Upload the OVA file to Amazon S3

Of course, we must have an account in AWS, and we should have created some kind of bucket where we can store our image.  Now we can use the tool that is most convenient for us to upload our image.  I usually use “s3browser” which works very well.  It would be good to create a new directory for our new image in the destination bucket.  We can call it “VM” or something like that, and upload the OVA image directly to it.

Installing the AWS Command Line Tool (CLI)

The EC2 export/import tools do not have a graphic interface (for now), and so the interphase of line of command must be used.  In Windows, it is easily installed, downloading an msg file, for example from:

http://docs.aws.amazon.com/cli/latest/userguide/awscli-install-windows/html.

Once it has been installed, the first step is to make a basic configuration of our AWS.  To do this, in a cmd window, we input “asw configure”.  We answer the question (passwords, region, etc) and now we can run AWC commands.

Import the image to an ECS instance

In order to import our OVA image, we must create (in the same directory where we have the image), a fille, “xxx.json” with xxx being the image name, with contents similar to the following:

[
  {
    "Description": "Mi maquina OVA",
    "Format": "ova",
    "UserBucket": {
        "S3Bucket": "vuestro_bucket",
        "S3Key": "VM/vuestra_imagen.ova"
    }
  }         
]

 

Then we run the importation command (be careful, this is only one line):

D:\VirtualBox> aws ec2 import-image --description "Clon from OVA" --license-type BYOL --role-name vmimport --disk-containers file://xxx.json

It is important for us to annotate the id of the importation task, because we will need it later.

IMPORTANT: the vmimport role has to be created beforehand.
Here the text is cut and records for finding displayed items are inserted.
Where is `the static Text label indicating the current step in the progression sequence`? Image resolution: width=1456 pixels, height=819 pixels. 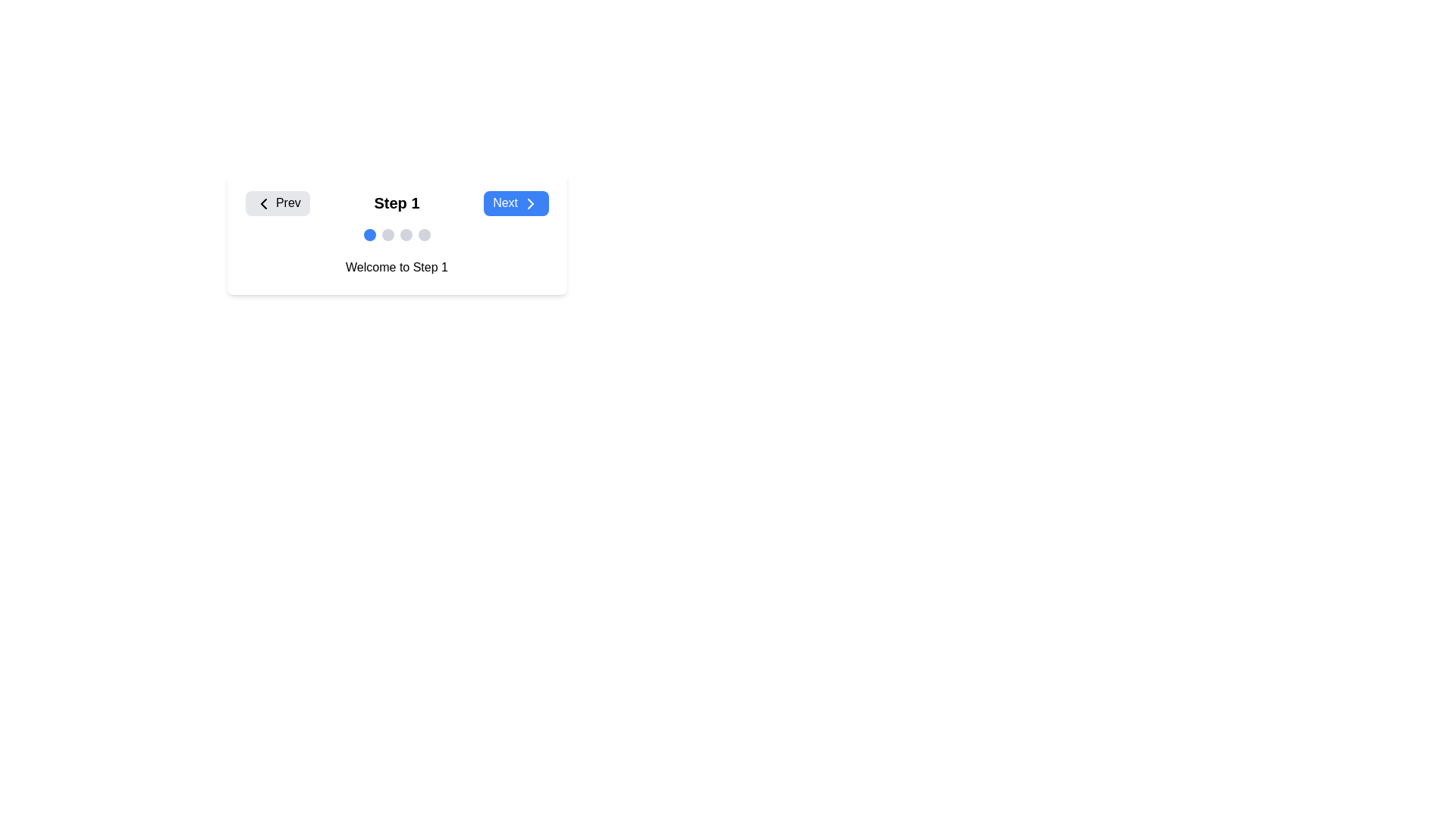 the static Text label indicating the current step in the progression sequence is located at coordinates (397, 202). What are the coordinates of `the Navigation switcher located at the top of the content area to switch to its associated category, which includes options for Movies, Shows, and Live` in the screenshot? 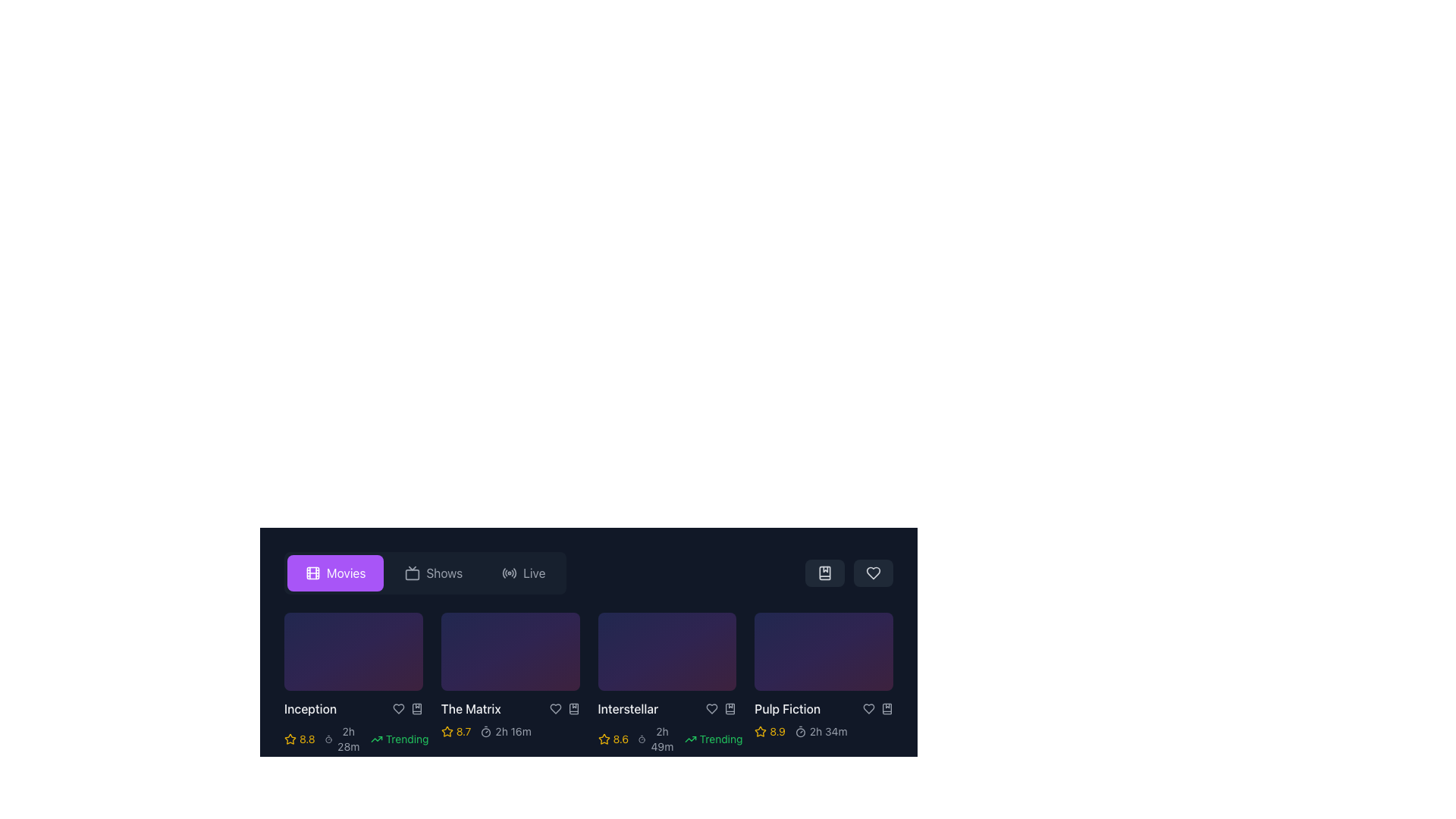 It's located at (588, 573).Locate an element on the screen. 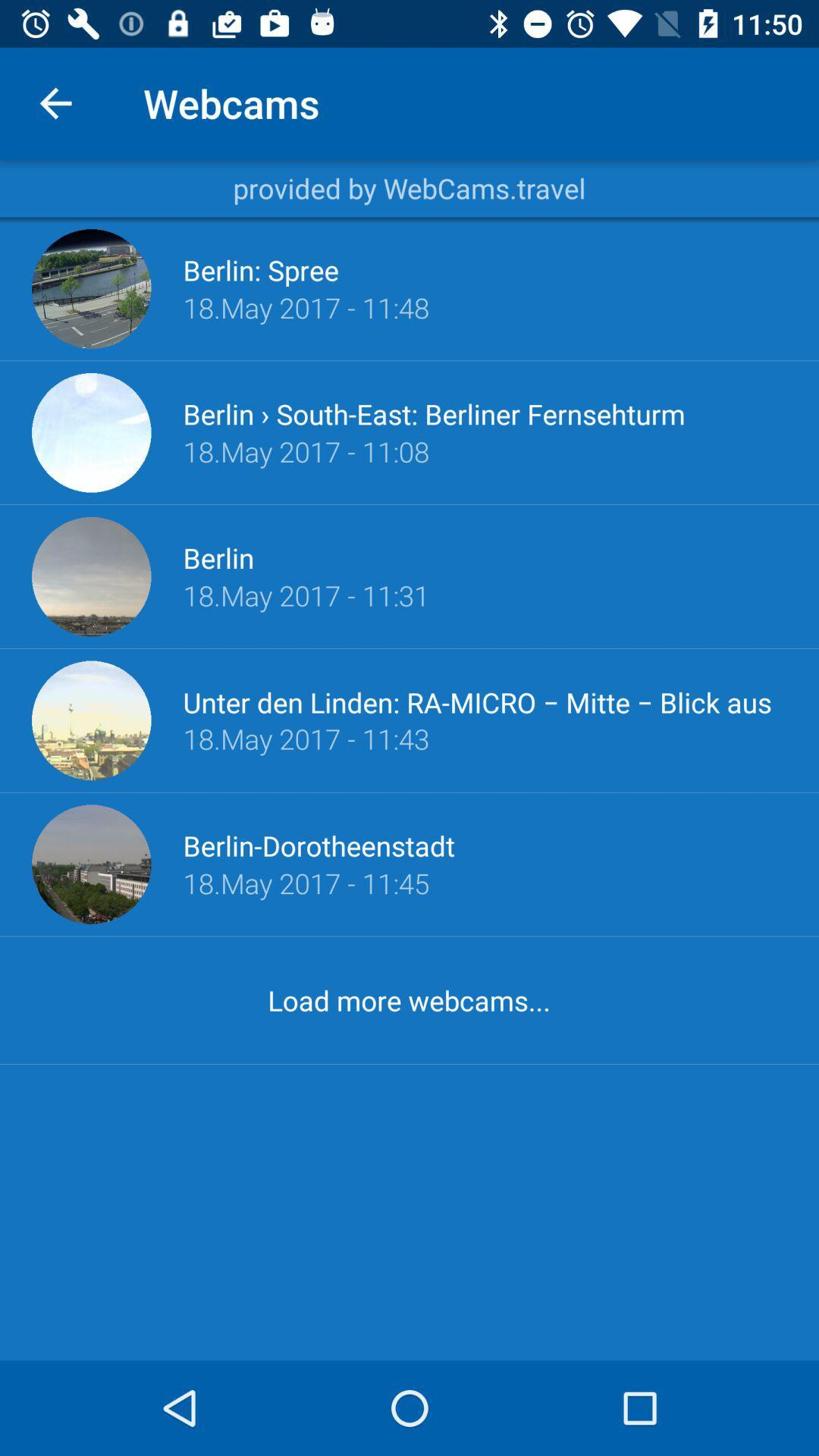  berlin south east is located at coordinates (434, 414).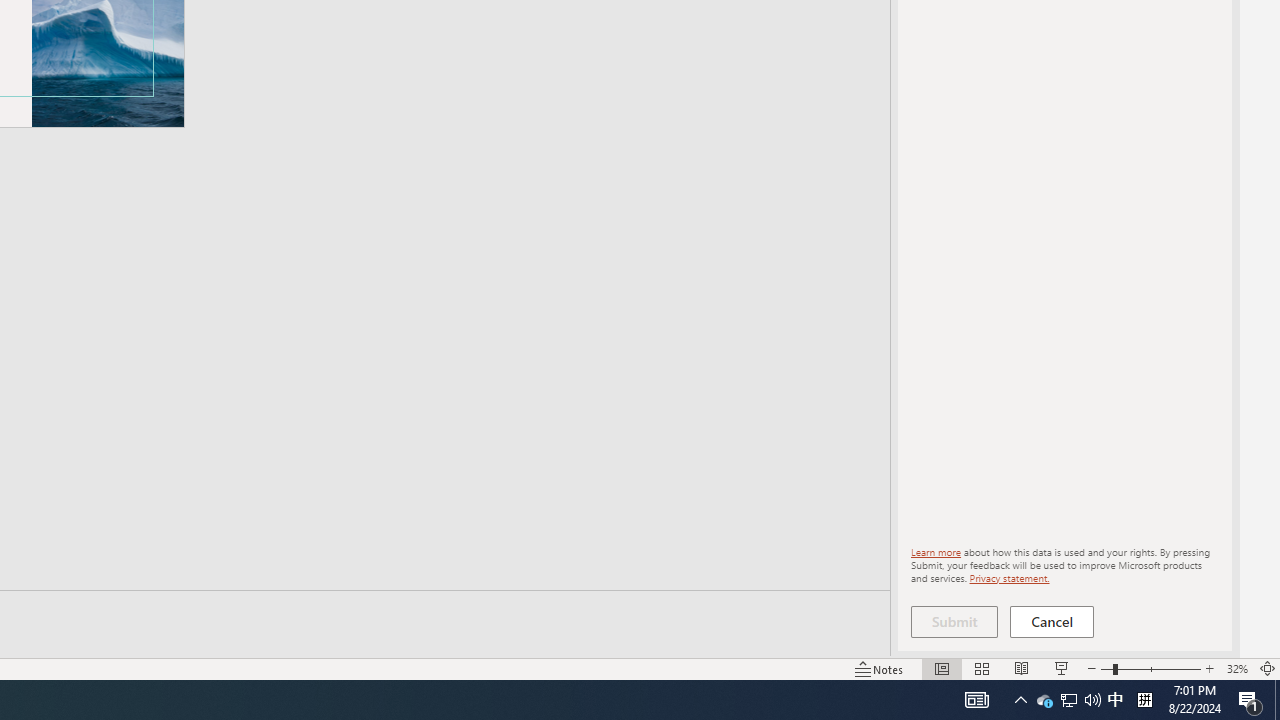  What do you see at coordinates (1009, 577) in the screenshot?
I see `'Privacy statement.'` at bounding box center [1009, 577].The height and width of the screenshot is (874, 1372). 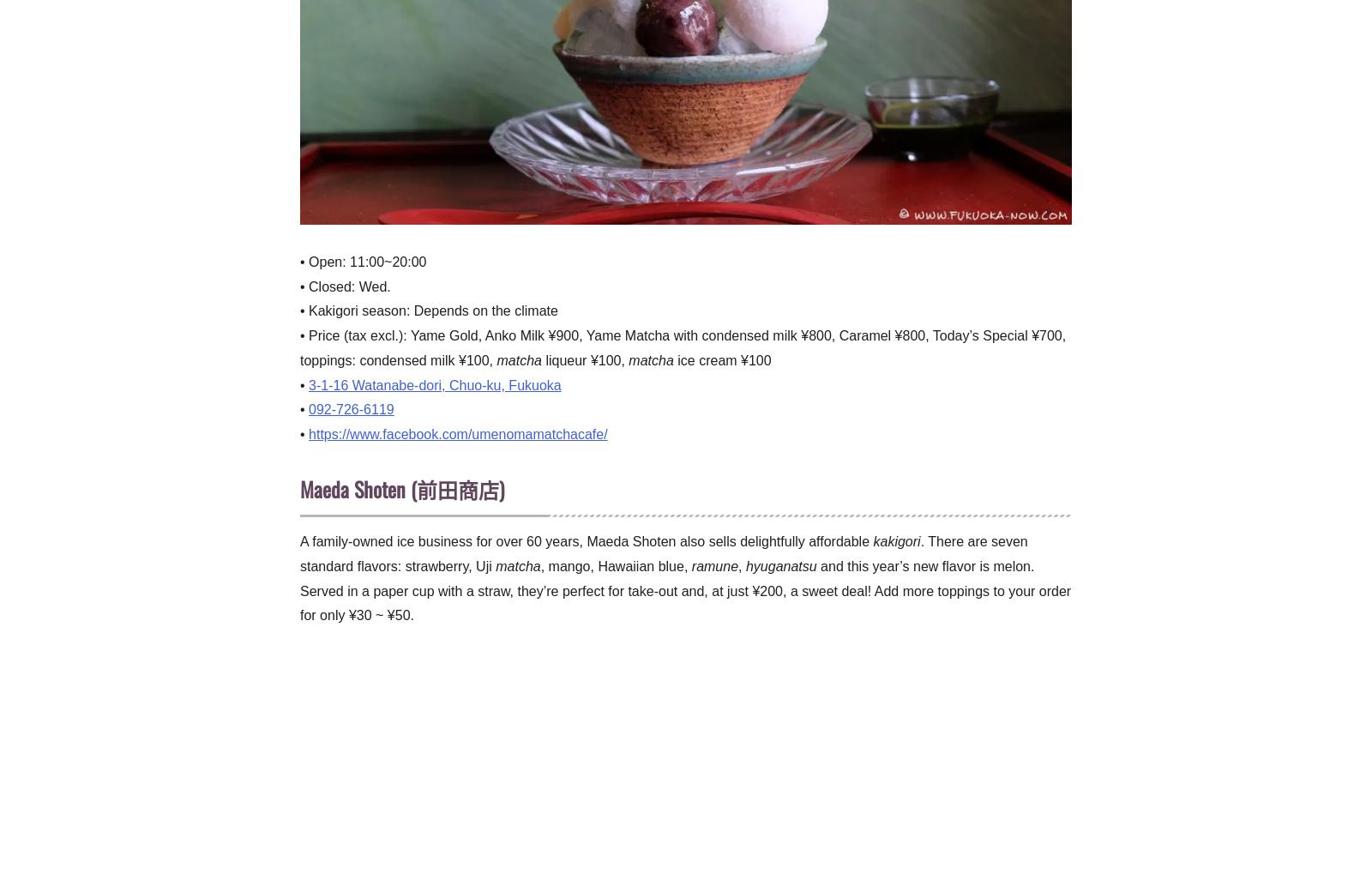 I want to click on 'kakigori', so click(x=896, y=541).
Refer to how it is done in the IAM documentation:

http://docs.aws.amazon.com/vm-import/latest/userguide/vmimport-image-import.html

The command is remotely run in EC2, and it takes quite a while, so be patient.  If at any time we want to check the status of the task, we can use the following command:

aws ec2 describe-import-image-tasks --import-task-ids import-ami-xxx

Where xxx is the id of the import task that we previously noted down.

Once the importation has been finalized, we can proceed to launch an instance in EC2.

Launch AMI in EC2

This step we have to do in the AWS console, and it is very simple:

  • We go to EC2 service and click on AMIs.  A new AMI corresponding to our import should appear.  In the “AMI Name” column, the import task name will appear, which we had noted down before.
  • So as not to get confused in future, it would be good to change the “alias”.  We just need to drag the mouse over the “Name” column and an editing symbol will appear.  We click on it and enter an explanatory name, for example, “milinux-bak”.
  • A wizard will be executed that will ask us the kind of instance, the IAM role, the SecurityGroup, the EBS disk size we need (in this case, 60GB), etc.  (I presume that the reader is familiar with Amazon EC2).
  • Once launched, the instance will initially be in “stopped” status.  In the EC2 console, if we click on “Instances”, we can select and click “Actions/Instance State/Stat”.  We should wait until it is completely booted.  In the lower portion of the window, we will see all the details of our new instance, including the public IP address that EC2 has assigned (initially this IP is volatile).  We should now be able to connect with Putty or Nomachine, and even access through Samba (depending on our original server).

 

Assign a static public IP

This last step is optional.  The idea is to assign a public IP to the instance so that it remains constant, irrespective of whether the VM is booted or stopped.  For this we use an “Elastic IP”:

  • We retain the instance, and wait till it is completely stopped.
  • We click on “Elastic IPs”.
  • We click on “Allocate new address”.  A new IP will be generated for us.
  • We associate this new IP with our new instance.
  • Lastly, boot the instance once again, which will now always appear with this public IP.

 

And that’s it.  We now have contingency environment in EC2.  We hope you enjoy it!